Not from the impact but from how close I came to dying without seeing it.
The night smells like burnt rubber and rain-soaked concrete. My body aches where the ground meets bone.
But I stay longer than necessary, staring up at the dark sky like I might find some answers there.
Then I see her.
She’s standing a step away, hand clenched, chest rising too fast, fear still clinging to her like a second skin.
She looks like someone who acted on instinct and only now realizes the cost.
I don’t know her name yet, but I know this, she didn’t hesitate.
She saved me.
“That wasn’t an accident” she says.
And I recognized the tune immediately, not panic.
Certainly.
I don’t argue, I’ve lived long enough inside danger to recognize it when it finally shows its face.
Security arrives too fast. Black vehicles, quiet commands, men trained to erase threats, not comfort women shaking under street lights. I watch the shift happen. The way their attention swings to her. How she suddenly becomes a problem simply because she knows.
“She saved me”, I say louder than necessary.
It isn’t protection. It’s an acknowledgment.
As they assess damage and make calls. I drift inward because standing here, alive by chance cracks something I’ve sealed for years.
I was raised not to need saving.
In my father’s world, love was conditional and survival mandatory. Tony Stewart did not believe in softness. He believed in outcomes.
From childhood, I was trained to endure pressure without showing fracture. Falls were lessons, silence was strength, vulnerability was a flaw you learned to bury.
“Pain teaches discipline”, he told me once when I was too young to understand why my hands were shaking.
I understood later.
The Tony Stewart house was never loud, but it was never warm either. Conversations happened behind closed doors. Smiles were public. Expectations were constant. I was groomed for legacy long before I understood what it would cost me.
The tech empire wasn’t an option. It was an inheritance.
I tried to want it.
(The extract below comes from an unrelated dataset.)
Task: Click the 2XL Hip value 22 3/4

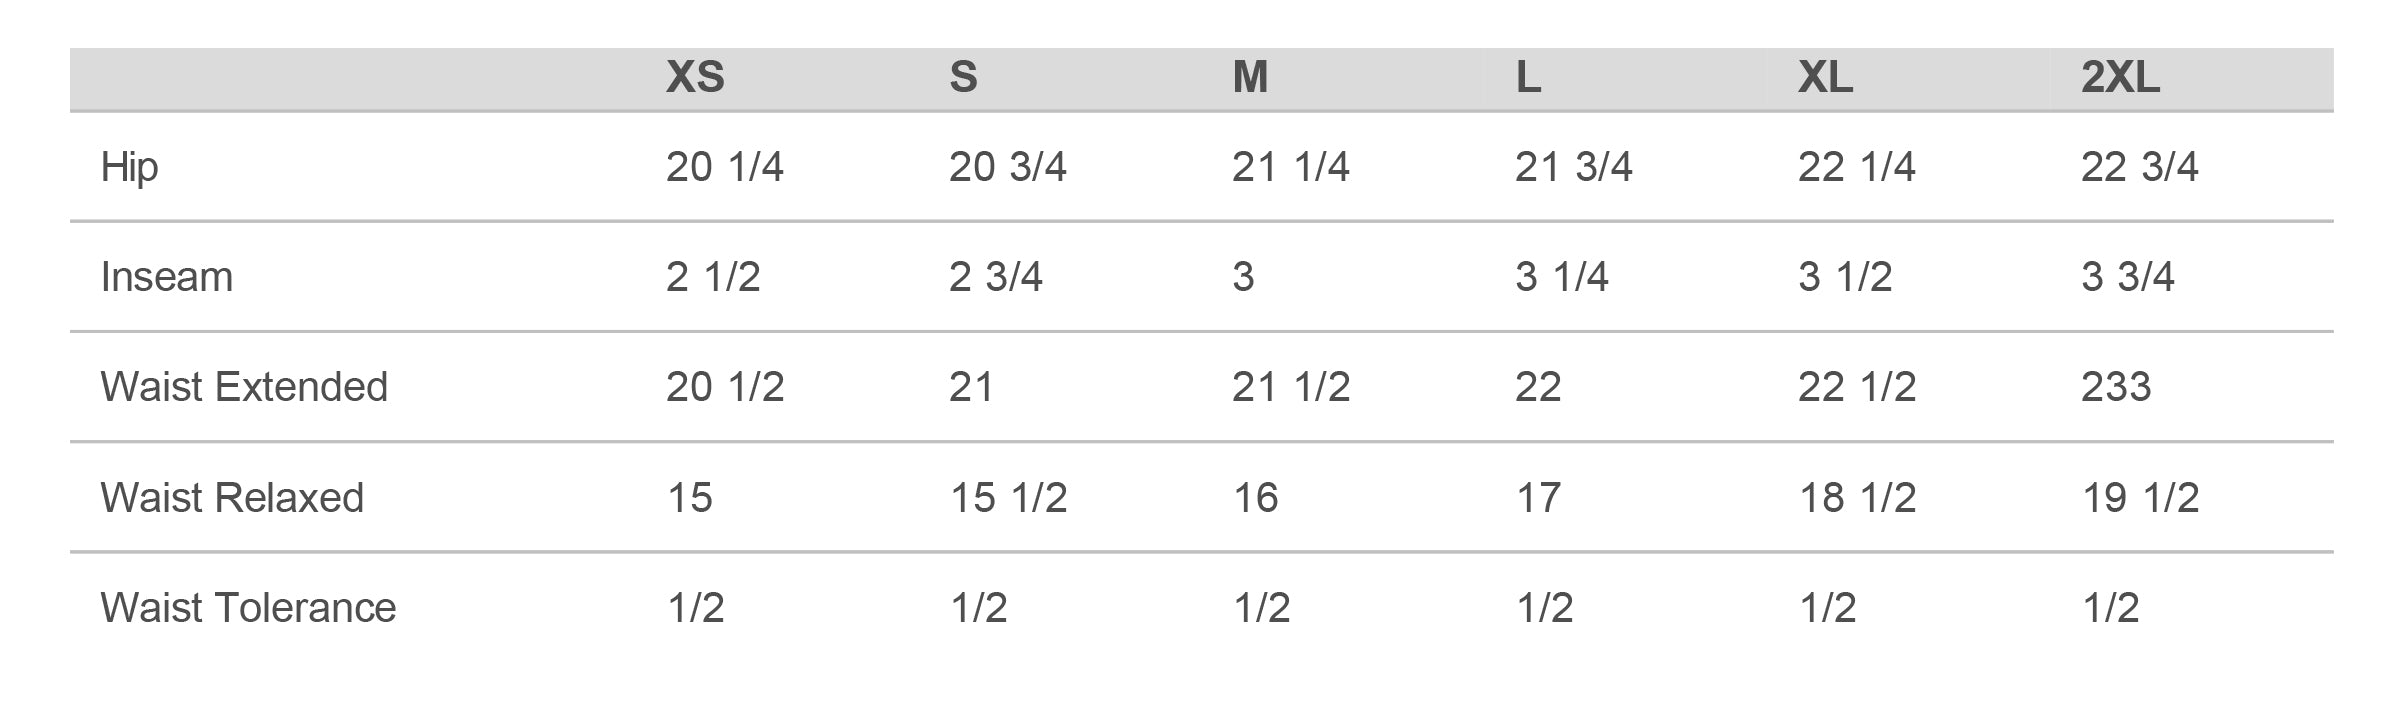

I learned the language, the numbers, the ruthless elegance of power.
I learned how to intimidate without raising my voice and how to win without bleeding. But none of it ever filled the hollow space inside me.
Because what I wanted, what I dreamed about in quiet moments, was something entirely different.
Hotels.
Spaces built for rest, not conquest. Places where strangers came to feel safe. I imagined warm lights. Open doors, hands reaching out instead of closing around throats. Hospitality felt human in a world that trained me to be anything but…
I told my father once. Just once.
His expression didn’t change, but something behind his eyes closed forever.
“You don’t run hotels” “he said, you run an empire”.
So I buried the dream.
Tonight standing on cold pavement with blood roaring in my ears, I feel the weight of everything I have surrendered crash into me.
If she hadn’t been there, if he hadn’t acted, I would have died waiting away from a life I never chose.
And somehow, that truth hurts more than the attempt on my life.
I turn back to her.
She looks small in my society, but unbreakable in a way that defies logic. She doesn’t belong to my world, and yet she just altered it irreversibly.
“What’s your name?” I ask.
“Amaris”
The sound of it settles somewhere deep inside my chest as we move away from the scene. I know things shifted. Not because my family crossed another life, but because I’ve been reminded of something they taught me to forget.
I am not invincible.
I am not alone.
And I am capable of wanting more.
More than power.
More than obedience.
More than survival.
That night I didn’t just meet the woman who saved my life.
I met the moment everything I was raised to accept began to fall apart.